# [Problem statement]
Go through the records line by line from the top and repeat each one exactly, ending with the line that contains "Contact information (735, 1706)".

** Provided data follows **

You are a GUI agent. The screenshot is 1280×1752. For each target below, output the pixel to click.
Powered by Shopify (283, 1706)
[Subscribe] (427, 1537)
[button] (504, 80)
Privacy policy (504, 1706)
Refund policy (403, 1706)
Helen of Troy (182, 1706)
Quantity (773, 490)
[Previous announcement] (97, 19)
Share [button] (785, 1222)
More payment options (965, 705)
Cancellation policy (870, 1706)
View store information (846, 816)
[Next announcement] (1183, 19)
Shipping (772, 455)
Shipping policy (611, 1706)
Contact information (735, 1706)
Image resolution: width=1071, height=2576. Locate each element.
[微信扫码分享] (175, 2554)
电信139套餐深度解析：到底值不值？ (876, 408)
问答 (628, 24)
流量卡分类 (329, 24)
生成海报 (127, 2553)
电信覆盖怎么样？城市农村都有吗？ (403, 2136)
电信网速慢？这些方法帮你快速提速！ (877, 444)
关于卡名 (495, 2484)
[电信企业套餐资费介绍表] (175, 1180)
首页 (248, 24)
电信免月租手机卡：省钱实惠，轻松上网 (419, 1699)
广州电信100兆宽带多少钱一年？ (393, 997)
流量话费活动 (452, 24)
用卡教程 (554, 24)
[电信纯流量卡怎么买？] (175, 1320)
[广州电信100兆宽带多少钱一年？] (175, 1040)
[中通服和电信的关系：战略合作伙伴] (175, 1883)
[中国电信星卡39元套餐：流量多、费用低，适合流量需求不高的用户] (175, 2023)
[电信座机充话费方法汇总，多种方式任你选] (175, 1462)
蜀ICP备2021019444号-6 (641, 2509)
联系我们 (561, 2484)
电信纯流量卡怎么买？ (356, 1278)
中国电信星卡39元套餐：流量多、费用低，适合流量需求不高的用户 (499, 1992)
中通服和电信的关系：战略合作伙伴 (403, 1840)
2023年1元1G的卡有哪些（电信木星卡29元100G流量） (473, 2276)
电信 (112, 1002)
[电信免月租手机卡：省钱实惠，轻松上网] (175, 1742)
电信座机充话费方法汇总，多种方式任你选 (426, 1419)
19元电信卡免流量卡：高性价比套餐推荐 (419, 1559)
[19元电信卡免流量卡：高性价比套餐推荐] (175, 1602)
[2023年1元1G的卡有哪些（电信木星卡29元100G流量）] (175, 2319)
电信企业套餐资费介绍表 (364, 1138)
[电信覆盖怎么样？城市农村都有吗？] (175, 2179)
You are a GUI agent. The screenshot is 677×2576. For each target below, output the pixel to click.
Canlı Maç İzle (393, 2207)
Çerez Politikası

** End of Provided data **

# [Answer]
You are a GUI agent. The screenshot is 1280×1752. For each target below, output the pixel to click.
Powered by Shopify (283, 1706)
[Subscribe] (427, 1537)
[button] (504, 80)
Privacy policy (504, 1706)
Refund policy (403, 1706)
Helen of Troy (182, 1706)
Quantity (773, 490)
[Previous announcement] (97, 19)
Share [button] (785, 1222)
More payment options (965, 705)
Cancellation policy (870, 1706)
View store information (846, 816)
[Next announcement] (1183, 19)
Shipping (772, 455)
Shipping policy (611, 1706)
Contact information (735, 1706)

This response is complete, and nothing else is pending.